Start of EXCERPT PROVIDED
Have you taken a dietary supplement? Read this.
There are lots of reasons you might take a dietary supplement — to feel healthy, to feel younger, to manage pain, or just to get more nutrients. But while some supplements have proven benefits, some may not work the way their ads claim, and others might be downright dangerous for your health. Yes, even the ones that claim to be “all-natural.”
Today, the FTC along with other federal agencies announced a joint sweep of actions against companies that have misled people about the safety, effectiveness, or contents of their dietary supplements. Specifically, the FTC brought cases against marketers who didn’t have scientific proof that their supplements worked. We’ve written about some of these cases before, which included ads claiming certain supplements could help you:
- lose weight without diet or exercise
- permanently remove or prevent growth of gray hair
- reverse 10-15 years of memory loss
- treat children’s speech disorders
Additionally, the FTC just announced a new case against Sunrise Nutraceuticals. The company claimed its supplement, Elimidrol, could help people overcome opiate addiction and withdrawal. But according to the FTC’s complaint, those claims aren’t backed by science.
What can you take away from all of these cases? Be skeptical about ads promising miraculous results just by taking a dietary supplement. If you decide to take a supplement, talk to your doctor first to make sure it’s safe and right for you. This is especially important if you have a medical condition, take other medicines, or plan to have surgery.
End of EXCERPT PROVIDED
Start of PROVIDED INFORMATION
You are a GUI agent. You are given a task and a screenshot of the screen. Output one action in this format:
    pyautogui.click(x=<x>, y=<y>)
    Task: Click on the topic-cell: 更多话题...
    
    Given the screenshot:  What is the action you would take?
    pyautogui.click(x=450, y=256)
End of PROVIDED INFORMATION
- _EXERCISE PROMPT_:
In the article on dietary supplements, what did Sunrise Nutraceuticals claim its supplement Elimidrol could do?

- _TASK ANSWER_:
Help people overcome opiate addiction and withdrawal.